Based on my reading of the history of U.S. Finance, it was pretty typical to have a "Depression" of sorts every 50 years or so. By that I mean, before 1929, if one goes back 50 years or so before that, there was some type of a depression in the 1870's, and similarly even one 50 years before that.

However, by the measures that they have put it in place, through Federal Reserve, etc., they have essenially "Delayed" this Major Correction that is bound to take place.

There are many who believe that such major correction, as took place in 1929, is just part of the nature of the beast called "Capitalism". Meaning that every 50 years or so, the Free Market Capitalist System gathers sufficient critical mass to collapse on its won weight.

There are also others who say that by "Delaying" such major corrections through the measures taken by Federal reserve, etc., that the Major Correction which would "Inevitably" come, would be much worse.

I want to share one other thing with you: On the television, they were interviewing a Religious Scholar who said that in the "Biblical" times, there was a year called the "Year Of Jubliee", which all Debts, etc. were forgiven. He indicated that the "Year Of Jubliee" took place about once every 50 years or so, and its intent was to give an opportunity to everyone to start with a clean state.
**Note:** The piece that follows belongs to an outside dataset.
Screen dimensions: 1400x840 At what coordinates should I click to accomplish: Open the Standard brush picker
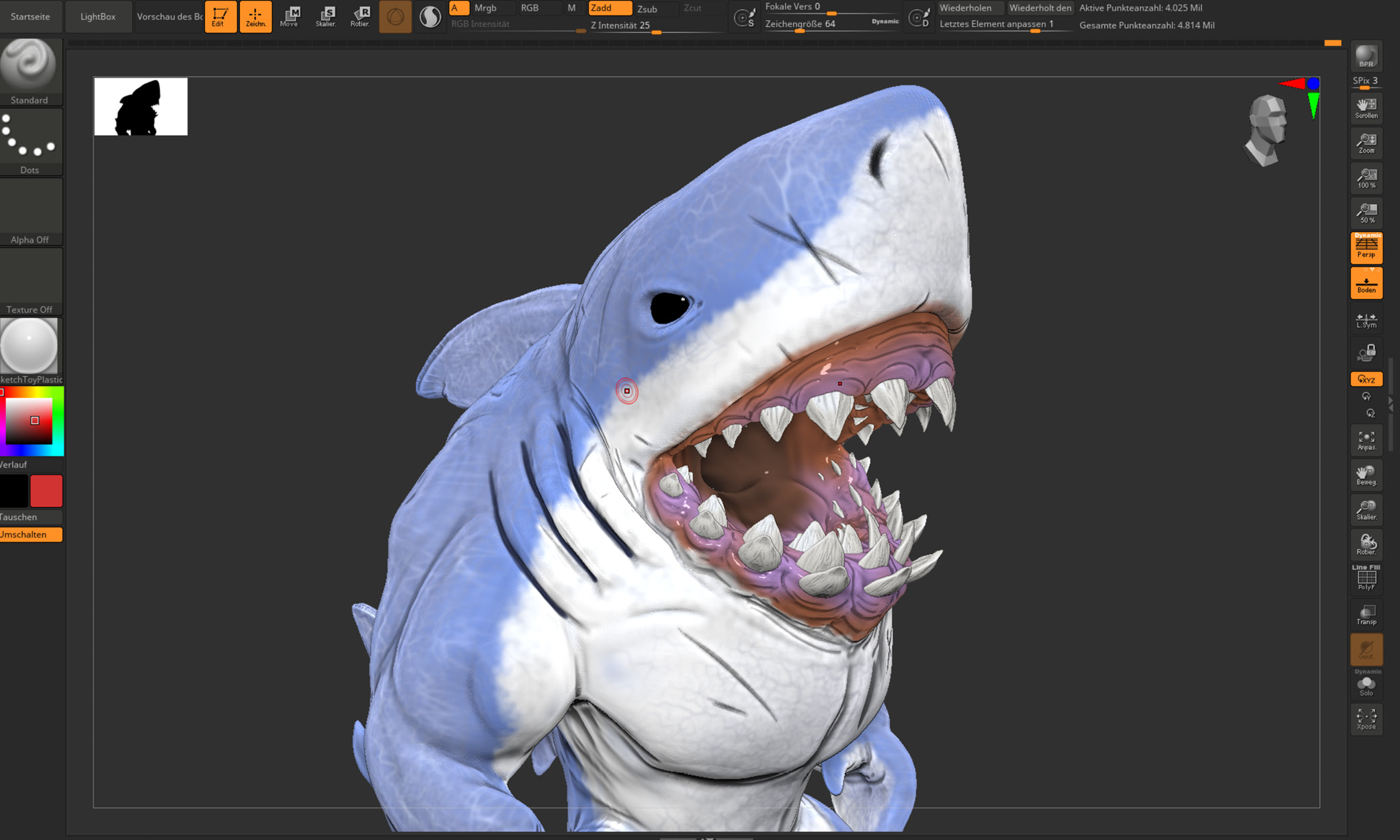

I guess in this "Secular" Economics that we have, it pretty much duplicates the "Year of Jubilee" without much of the religious implications.

All in all, Very Interesting :) Thank you for the video

Haj Seyd Mammad

Some 'Reviews' Of This Book

by Haj Seyd Mammad on

Tim Rutten, Los Angeles Times:
Kevin Phillips' new book, "Bad Money: Reckless Finance, Failed Politics, and the Global Crisis of American Capitalism," would be sobering enough if it were the first we'd ever heard from him. When you take into account how often he's been right in the past, this 14th volume in his continuing commentary on the American condition becomes positively alarming.
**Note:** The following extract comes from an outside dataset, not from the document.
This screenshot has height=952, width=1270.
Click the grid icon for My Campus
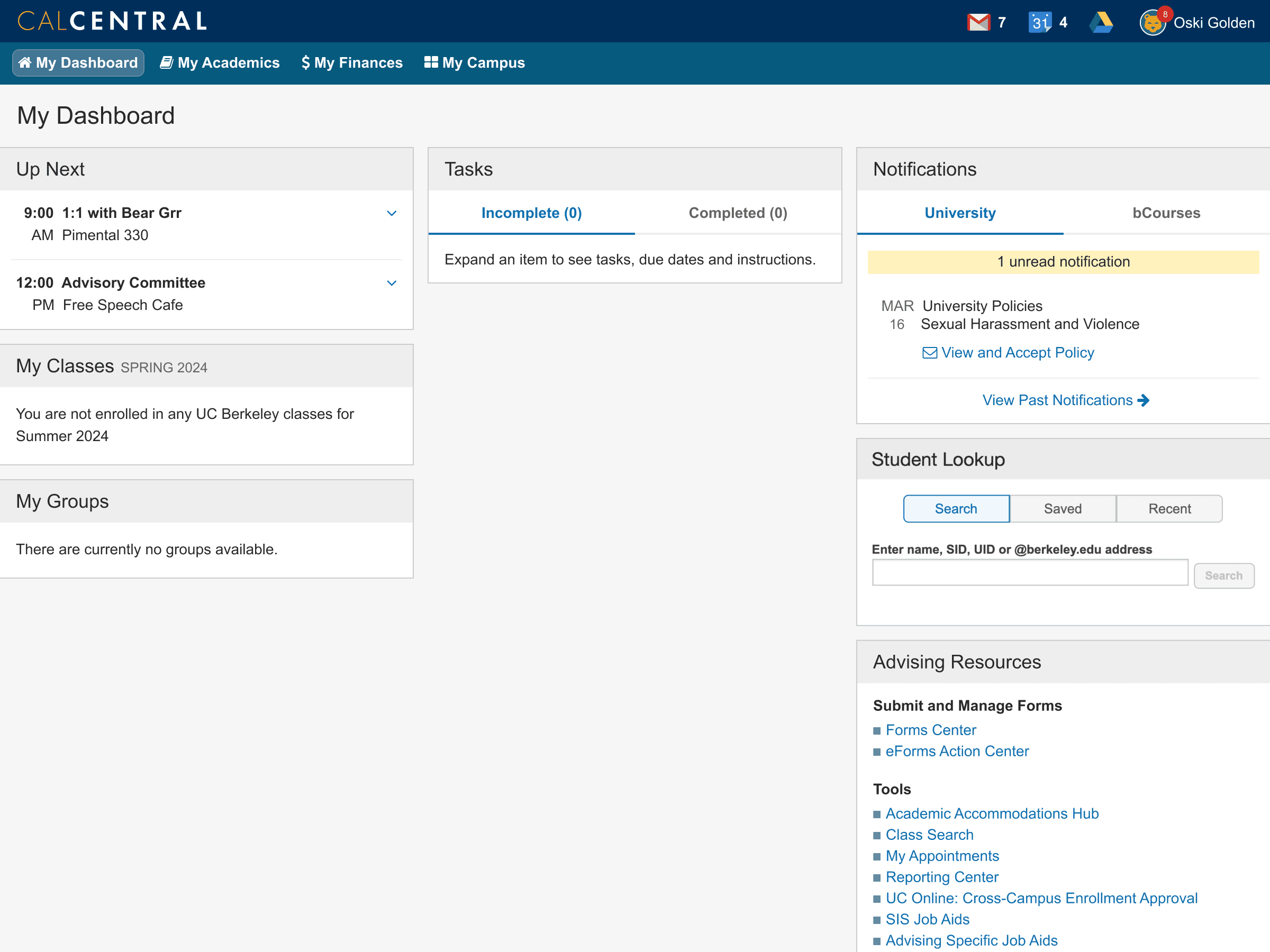coord(431,62)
The New York Times - Daniel Gross:
Bad Money is perfectly timed for the present, as the foul stench of moldering debt and American decline lingers in the concrete canyons of Manhattan…Phillips is an entertaining writer. His prose is full of jabs and one-two combinations that keep things moving briskly.


This is the most ...

by Hans Graebel (not verified) on

comprehesnive, and perhaps unbiased, account of all the activities of Wall Street and Government that I have heard in quite sometime.

There is no question in my mind that America's 'Chickens' are coming to 'Roost'.

Tks for the video - Informative, but alarming :) - It look like 1930's, dejavu, all over again!!